それから念のために適当に荷物を詰めて重しにし、軽くアパートの周りを一周してみた。さすがに荷物を詰めると重さでバランスが取りにくい。しかしこれはすぐに慣れる。
これだけやれば完璧だ。ちょっとやそっとじゃ箱が取れることはないだろう。
――と、この時は思っていた。
こうして荷物も決まり、詰める箱の準備も完了した。残るはいつ出発するかだが、こればかりはお天道様に訊いてみないとわからない。
「どれどれ、週間天気予報はと……」
紗月はスマートフォンで天気予報をチェックする。すると間が悪く、明日から天気が下り坂で、天気が続くのは水曜以降となっていた。
「とりあえず出発予定を水曜日に決めて、それを目指して準備するか」
暫定だが予定も決まり、これで粗方の準備は整った。後は水曜日までに細かいところを詰めるだけだ。紗月は思いついたことをメモし、着々と準備を進める。

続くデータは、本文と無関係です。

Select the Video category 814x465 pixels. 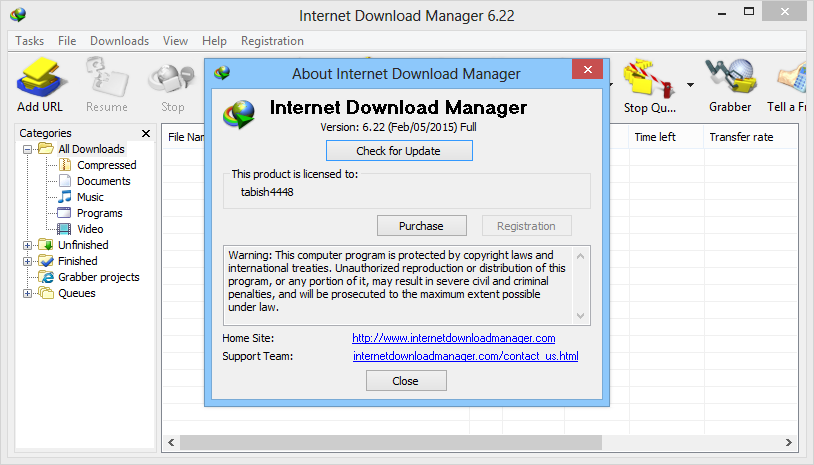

自転車旅行で怖いのは、自転車が壊れることだ。その中で最も多いのがパンクである。紗月は百円ショップに行き、パンク修理に必要なパッチや糊を買った。ついでにネジを締めたりちょっとした修理ができる工具をいくつか買っておく。パンク修理の仕方はスマートフォンで動画を見て覚えた。タイヤを外せるロードバイクよりは手間だが、基本は同じだったので何とかなるだろう。
次に本屋に行って、最新版の地図を買った。地図はスマートフォンでも見られるのだが、圏外だと使えないので紙の地図があると便利だ。小まめに見る方を紙にして、スマートフォンは現在位置を確認するぐらいにしておくとバッテリーの節約にもなる。
それからインターネットでスマートフォンの充電器を買った。充電はどこでもできるわけではないので、乾電池で充電できるものを買った。電池なら、全国どこでもコンビニで買えるからだ。
そうこうしているうちに、待ちに待った水曜日がやって来た。